*** Supplied text ***

When a prosecutor asked her to point to Avery, she said she didn’t want to.

“Do you want to be here today?” the prosecutor asked.

“Nope,” the girl said.

“Why not?” the prosecutor responded.

The girl shot back: “Because I don’t.”

Ultimately a jury convicted Avery and he was sentenced to thirty-three years, a marked increase in prison time. This type of policy change, while progressive, is largely limited to California, and though there have been some advances in federal legislation about sex trafficking, most states still regard prostitutes as criminals on a par with burglars and petty drug dealers.

Back in 2009, the Californian prostitutes were in handcuffs. We, the drunks, stood silent and terrified that there would be reprisals for our new roommates’ aggressive behavior. We also made a point to distance ourselves from the arrested sex workers, as though we were model, temporary prisoners: polite and obedient. When two of the hookers were put in our frigid cage, they would not stop their insults and loud singing until the guard gave us blankets. This was a strategy we would never have considered, but greatly benefited from.

*** End of Supplied text ***
*** Excerpted data ***

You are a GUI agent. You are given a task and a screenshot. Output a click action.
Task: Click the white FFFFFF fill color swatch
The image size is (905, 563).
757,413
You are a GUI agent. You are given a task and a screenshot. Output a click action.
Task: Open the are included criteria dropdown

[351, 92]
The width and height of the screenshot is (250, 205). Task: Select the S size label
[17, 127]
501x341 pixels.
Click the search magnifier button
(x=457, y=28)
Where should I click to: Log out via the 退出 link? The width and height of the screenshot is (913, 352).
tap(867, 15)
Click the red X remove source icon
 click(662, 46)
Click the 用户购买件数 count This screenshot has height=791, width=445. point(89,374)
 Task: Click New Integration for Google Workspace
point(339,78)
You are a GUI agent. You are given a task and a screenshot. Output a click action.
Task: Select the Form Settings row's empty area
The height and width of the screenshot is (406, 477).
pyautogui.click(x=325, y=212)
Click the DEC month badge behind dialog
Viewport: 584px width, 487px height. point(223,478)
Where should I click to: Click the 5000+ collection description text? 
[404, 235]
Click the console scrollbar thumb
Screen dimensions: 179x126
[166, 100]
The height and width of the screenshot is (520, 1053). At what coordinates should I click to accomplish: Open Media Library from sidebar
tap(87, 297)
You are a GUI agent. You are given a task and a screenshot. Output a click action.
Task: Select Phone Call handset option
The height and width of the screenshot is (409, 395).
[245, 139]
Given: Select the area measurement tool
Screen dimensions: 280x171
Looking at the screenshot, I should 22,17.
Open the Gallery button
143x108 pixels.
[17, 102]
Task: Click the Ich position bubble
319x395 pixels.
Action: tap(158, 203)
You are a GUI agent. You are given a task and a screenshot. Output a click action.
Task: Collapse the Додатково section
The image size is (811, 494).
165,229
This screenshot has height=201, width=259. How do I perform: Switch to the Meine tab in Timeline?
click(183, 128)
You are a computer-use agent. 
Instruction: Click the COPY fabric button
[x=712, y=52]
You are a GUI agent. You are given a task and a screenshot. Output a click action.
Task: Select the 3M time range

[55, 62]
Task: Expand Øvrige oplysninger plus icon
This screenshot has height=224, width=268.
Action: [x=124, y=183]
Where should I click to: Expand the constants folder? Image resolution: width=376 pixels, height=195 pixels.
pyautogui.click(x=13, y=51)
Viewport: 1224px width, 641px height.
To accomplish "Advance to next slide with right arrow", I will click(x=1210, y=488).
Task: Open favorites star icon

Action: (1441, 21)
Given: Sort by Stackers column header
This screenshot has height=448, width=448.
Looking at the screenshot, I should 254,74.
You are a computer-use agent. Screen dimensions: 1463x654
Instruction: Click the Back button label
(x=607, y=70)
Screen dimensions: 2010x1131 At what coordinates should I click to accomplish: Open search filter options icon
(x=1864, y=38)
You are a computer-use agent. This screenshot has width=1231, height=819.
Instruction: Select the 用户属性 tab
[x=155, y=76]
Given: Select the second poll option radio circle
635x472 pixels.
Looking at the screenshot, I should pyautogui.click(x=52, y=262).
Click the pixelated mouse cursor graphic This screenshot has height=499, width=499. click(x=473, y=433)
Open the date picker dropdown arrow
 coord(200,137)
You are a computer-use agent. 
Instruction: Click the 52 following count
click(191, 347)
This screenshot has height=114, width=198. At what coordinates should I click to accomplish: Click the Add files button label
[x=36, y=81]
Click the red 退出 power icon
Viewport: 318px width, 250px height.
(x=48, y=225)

*** End of Excerpted data ***

Study questions —
a. According to the excerpt, how long was Avery's prison sentence?
b. Please set down the part of the excerpt starting at "When a prosecutor" and ending at "the girl said.".

Exercise responses —
a. Thirty-three years.

b.
When a prosecutor asked her to point to Avery, she said she didn’t want to.

“Do you want to be here today?” the prosecutor asked.

“Nope,” the girl said.